Not often some churches get today’s lucky coincidence of John’s Good Shepherd gospel with Mother’s Day. Never mind that shepherds say the critters they tend are stupid and smelly. Mothers just smile quietly. And no odd aromas nor slow wits deter Jesus. He simply says, “I know them,” placing no blame.

Jesus often acts like mother and shepherd: one of the best examples is the post resurrection narrative where he invites the disciples who’ve been fishing, “come and have breakfast.”  He knows his friends have been on a boat all night and are probably woozy with hunger and fatigue. He doesn’t rehash gory details of Peter’s betrayal. Instead, he puts friends at ease, concerned whether they’ve caught anything to eat. (Feeding the sheep must be a big part of the job.

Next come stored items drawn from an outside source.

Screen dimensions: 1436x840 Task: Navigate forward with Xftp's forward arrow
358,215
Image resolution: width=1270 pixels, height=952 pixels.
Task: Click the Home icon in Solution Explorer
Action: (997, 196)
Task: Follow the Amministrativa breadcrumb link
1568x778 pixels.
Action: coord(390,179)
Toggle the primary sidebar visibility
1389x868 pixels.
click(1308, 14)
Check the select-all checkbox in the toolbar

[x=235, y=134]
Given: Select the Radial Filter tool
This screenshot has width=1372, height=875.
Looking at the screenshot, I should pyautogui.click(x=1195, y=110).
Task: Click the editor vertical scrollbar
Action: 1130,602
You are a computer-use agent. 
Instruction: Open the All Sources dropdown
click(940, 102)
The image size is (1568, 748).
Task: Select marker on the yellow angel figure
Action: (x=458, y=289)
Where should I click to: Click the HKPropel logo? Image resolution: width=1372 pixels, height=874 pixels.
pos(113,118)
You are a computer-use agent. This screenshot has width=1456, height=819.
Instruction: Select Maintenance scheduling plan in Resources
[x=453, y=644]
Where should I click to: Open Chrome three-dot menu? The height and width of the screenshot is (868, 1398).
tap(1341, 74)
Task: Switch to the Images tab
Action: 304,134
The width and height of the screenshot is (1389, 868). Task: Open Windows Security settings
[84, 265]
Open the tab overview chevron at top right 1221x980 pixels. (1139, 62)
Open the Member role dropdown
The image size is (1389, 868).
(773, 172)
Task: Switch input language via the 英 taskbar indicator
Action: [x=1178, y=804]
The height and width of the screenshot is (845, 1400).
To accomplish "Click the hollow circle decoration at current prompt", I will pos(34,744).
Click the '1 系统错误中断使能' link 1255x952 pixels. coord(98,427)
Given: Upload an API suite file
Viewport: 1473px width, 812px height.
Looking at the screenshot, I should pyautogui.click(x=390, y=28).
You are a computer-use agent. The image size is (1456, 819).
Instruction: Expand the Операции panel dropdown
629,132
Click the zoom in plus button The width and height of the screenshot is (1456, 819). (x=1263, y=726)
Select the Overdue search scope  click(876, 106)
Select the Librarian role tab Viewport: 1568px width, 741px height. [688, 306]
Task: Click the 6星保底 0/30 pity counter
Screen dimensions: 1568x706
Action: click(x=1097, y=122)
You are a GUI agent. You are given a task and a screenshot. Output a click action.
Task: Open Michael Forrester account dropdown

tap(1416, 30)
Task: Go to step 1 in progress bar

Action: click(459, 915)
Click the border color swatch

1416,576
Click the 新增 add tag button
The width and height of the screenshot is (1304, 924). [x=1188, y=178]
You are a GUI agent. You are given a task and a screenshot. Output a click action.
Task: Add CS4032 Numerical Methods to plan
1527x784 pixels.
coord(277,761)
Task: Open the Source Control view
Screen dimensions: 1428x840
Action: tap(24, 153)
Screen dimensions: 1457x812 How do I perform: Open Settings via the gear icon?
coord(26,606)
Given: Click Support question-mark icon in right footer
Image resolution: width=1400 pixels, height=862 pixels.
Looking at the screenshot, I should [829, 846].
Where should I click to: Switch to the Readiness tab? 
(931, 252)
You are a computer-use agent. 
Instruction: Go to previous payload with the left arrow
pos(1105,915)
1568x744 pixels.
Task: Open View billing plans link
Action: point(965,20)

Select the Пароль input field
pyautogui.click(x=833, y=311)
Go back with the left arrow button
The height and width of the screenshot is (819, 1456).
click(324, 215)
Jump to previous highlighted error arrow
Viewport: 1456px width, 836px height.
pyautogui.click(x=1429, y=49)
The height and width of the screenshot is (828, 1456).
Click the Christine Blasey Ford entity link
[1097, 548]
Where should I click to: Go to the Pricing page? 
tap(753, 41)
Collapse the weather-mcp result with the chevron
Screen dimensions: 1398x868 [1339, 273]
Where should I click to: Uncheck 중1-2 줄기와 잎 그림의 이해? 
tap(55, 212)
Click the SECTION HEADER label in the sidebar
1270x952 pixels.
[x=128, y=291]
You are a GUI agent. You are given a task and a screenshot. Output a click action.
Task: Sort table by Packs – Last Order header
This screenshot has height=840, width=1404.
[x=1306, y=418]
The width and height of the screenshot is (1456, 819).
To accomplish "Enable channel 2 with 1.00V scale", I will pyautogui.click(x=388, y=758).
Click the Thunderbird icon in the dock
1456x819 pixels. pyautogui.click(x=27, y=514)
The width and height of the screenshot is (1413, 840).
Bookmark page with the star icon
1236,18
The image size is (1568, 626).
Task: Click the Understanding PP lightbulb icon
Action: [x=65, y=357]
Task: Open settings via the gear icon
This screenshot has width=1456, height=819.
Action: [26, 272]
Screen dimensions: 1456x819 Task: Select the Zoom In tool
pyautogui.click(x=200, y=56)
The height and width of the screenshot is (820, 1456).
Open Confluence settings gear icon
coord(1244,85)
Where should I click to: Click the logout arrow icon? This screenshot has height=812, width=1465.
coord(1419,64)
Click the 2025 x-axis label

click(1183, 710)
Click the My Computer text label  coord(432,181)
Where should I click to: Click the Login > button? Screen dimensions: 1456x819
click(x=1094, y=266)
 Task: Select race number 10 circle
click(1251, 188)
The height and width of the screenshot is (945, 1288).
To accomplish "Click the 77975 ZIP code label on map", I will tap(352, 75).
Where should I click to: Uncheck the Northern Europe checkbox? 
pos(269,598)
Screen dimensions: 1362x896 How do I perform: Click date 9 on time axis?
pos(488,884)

As is mom’s job description.)

Calling them “children,” he touches the sweet, needy, vulnerable self beneath the polished or cantankerous surface. He looks on them fondly: dripping, bedraggled, dazed with grief and sleeplessness, sloppy, dear. They thought he’d died, but there he is, calmly placing bread on the grill, asking for more fish. Why do we make him so distant, perfect, unreachable and glorified, when he is as close and natural in his serving role as a waitress who’s refilled the coffee 97 times this morning?

No one developed the idea of God’s motherhood like Julian of Norwich, fourteenth century mystic, until the end of the twentieth century. Far ahead of her time, she saw gender fluidity in God. “As truly as God is our Father, so truly God is our Mother.” (Ch. 59, Showings) By creating us, Julian said, Jesus is our true Mother. Second, Jesus takes on human nature, the motherhood of grace. Then, by doing the vigorous, natural work of mothers, Jesus keeps us alive: motherhood in action. It’s not sentimentalized motherhood, but hard sacrifice and daily service.

Julian concludes that the Second Person of the Trinity, generally known as the Son, has to be female. Why? Because it is a mother’s nature to break herself open in childbirth and pour out everything for love of the child being born through her.

One more connection: The shrine of Our Lady of Aranzazu, Spain was built on the site where Rodrigo de Balzategui, a Basque shepherd, found a statue of the Virgin Mary nestled in a thorny bush with a cowbell in 1469. Stunned, he asked, “You? Among the thorns?” Exactly where a shepherd might seek the lost, in brambly wild places. St. Ignatius visited the shrine in 1522 on his way to Montserrat. Could it have influenced his signature quest for “finding God in all things?”

Shepherds and fisherfolk and mystics and thorns: what a fitting bouquet for Mother’s Day!